On a July evening in 1971, Fleetwood Mac played the Tenby Town Hall. The band was between line-ups, Peter Green had left, Christine McVie had officially joined the year before, and the High Street venue was a 142-year-old market-hall-turned-courtroom-turned-events-space that had been hosting borough councils since the Welsh Wars of Independence were rumours. Twenty-eight years later, the Super Furry Animals played the same room. The building is Grade II listed. It still does both - civic earnestness and a good Saturday-night gig.
Tenby's first municipal building was a single medieval room above a gateway to St Mary's Church. It dated to at least the late 15th century - a stone box with two round-headed windows, accessible by a flight of steps, used by the borough council for meetings after Tenby received its charter in 1581. Inside was an iron chest where the borough archives were kept. The room is still there, embedded in the church wall on St George's Street, and the chest is too. Walk past it on a quiet morning and you can still feel that this was once where Welsh merchants argued about market tolls and the price of pilchards - the actual administrative life of a small medieval port.

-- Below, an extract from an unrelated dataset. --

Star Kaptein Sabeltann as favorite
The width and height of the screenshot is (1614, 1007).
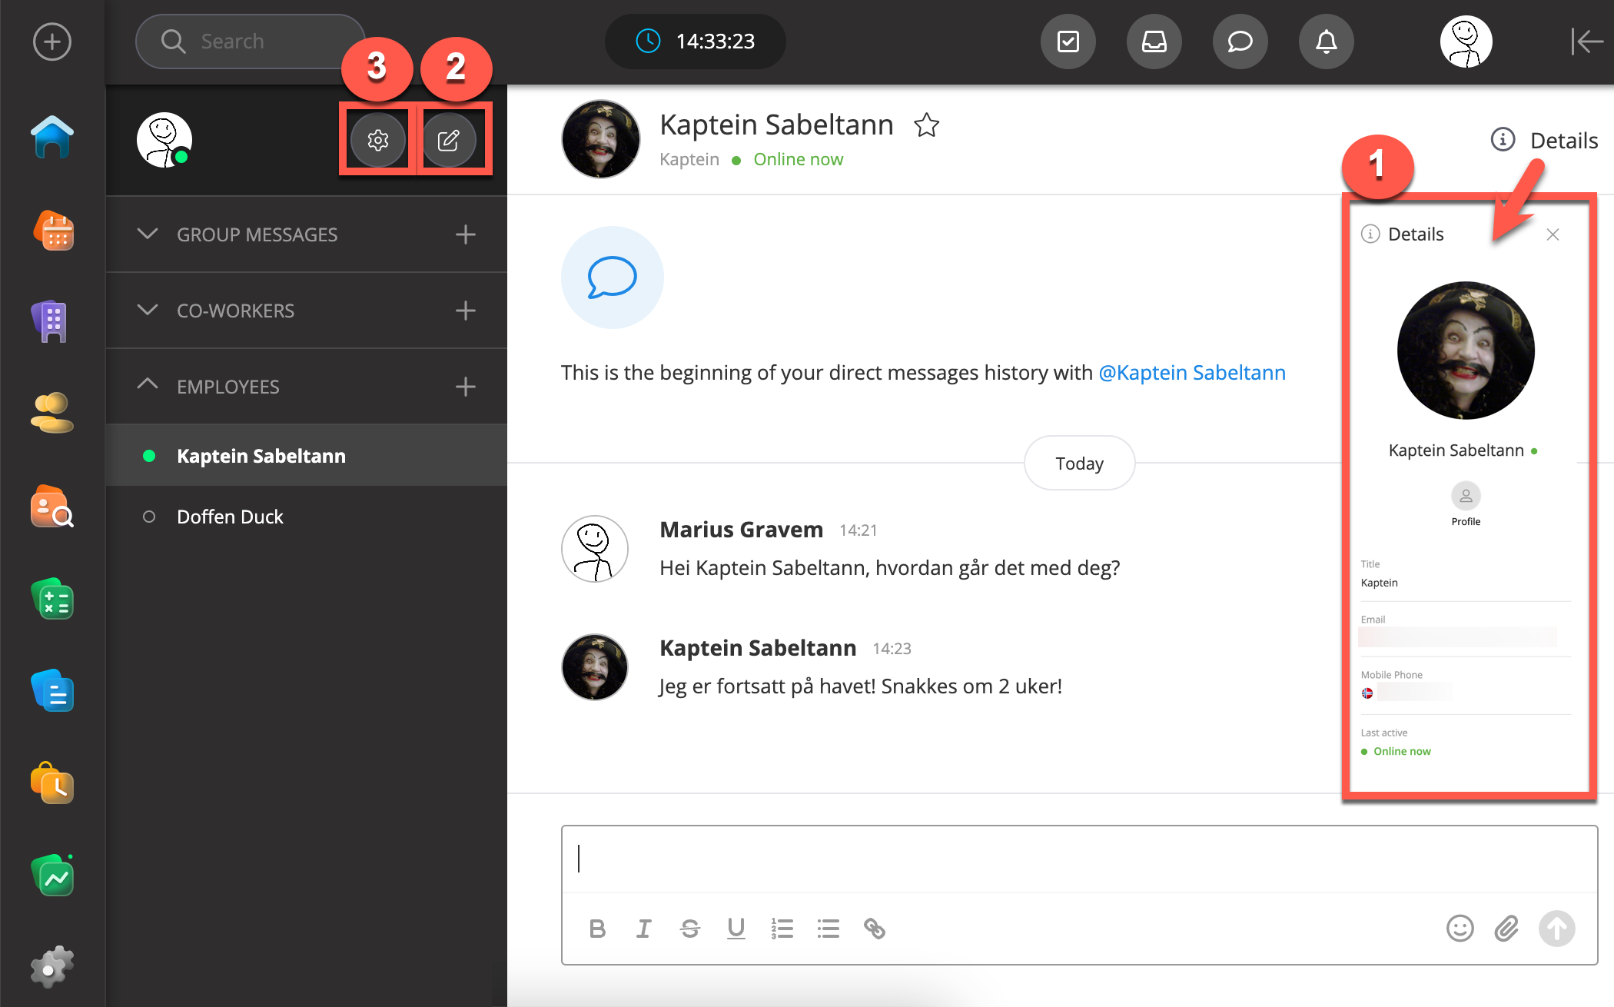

By the early 19th century the borough needed more space. A new single-storey market hall went up on the High Street, designed in the neoclassical style fashionable at the time and finished in 1829. The building has a symmetrical three-bay frontage of limestone blocks, each bay framing a round-headed opening with a cast-iron fanlight. The central bay projects forward and is topped with a modillioned pediment - that is, a decorative gable supported by small carved brackets - with the borough seal carved into the oval plaque in its tympanum. Internally, the long market hall stretched back to Upper Frog Street. Doric pilasters - flat columns - support a cornice above the windows on the upper floor. The total effect is restrained, dignified, and built to last.
When the upper floor was added in the late 19th century, the principal room there became the new borough courtroom and council chamber. Glass roofing covered the market hall in 1891. The town hall held inquests as well as council meetings - a Victorian municipal building was expected to be all three things at once. In October 1909 an inquest was held here into the death of an unidentified man, aged about 35, whose body had washed up on the beach at South Sands. His identity was never established. The local newspapers reported the case briefly and then moved on; the file went into a council drawer, where it presumably still rests. Across a century, the courtroom heard hundreds of similar small Pembrokeshire dramas - drownings, drunken disputes, license applications - the slow grain of a coastal community administering itself.
In 1947 the borough council bought a large 1820s house called Croft House on The Norton - it had been the Bay Hotel - and turned it into their new offices and meeting room. The old High Street building became the events venue it largely remains. Croft House went through three names: first 'Civic Centre', then 'Guildhall' from around 1963, then back to a more functional designation after local government reorganisation in 1974. Tenby Town Council kept meeting there until the mid-1980s, then moved to the De Valence Pavilion on Upper Frog Street. The magistrates court at Croft House closed in 2003. The Guildhall building was converted into flats. The actual town hall - the 1829 one - kept on being a town hall, just one without a council.
What followed at the High Street was a different sort of municipal life. Promoters booked the hall for touring acts, weddings, and the South Wales Showband. Fleetwood Mac played in July 1971; the Super Furry Animals played in April 1999 during the band's purple-suit period. Local Welsh-language acts have used it as long as anyone alive remembers. The building's Grade II listing protects the architectural details - the fanlights, the pediment, the Doric pilasters - and the same protection means owners cannot drop a low ceiling or partition the long market hall into smaller rooms. Stand inside on an empty afternoon and the volume is what you notice first. This was always meant to hold a crowd.
Located at 51.6725 N, 4.7011 W in the centre of Tenby, set back from the harbour by about 200 metres on the High Street. Recommended viewing altitude 2,500-3,500 feet over the town. The town hall is one block north of St Mary's Church - look for the church tower as your landmark, then the lower municipal frontage immediately to the north. Nearby airports: EGFP Pembrey (16 nm east) and EGFH Swansea (28 nm east). The medieval town walls form a clear D-shape around the historic core.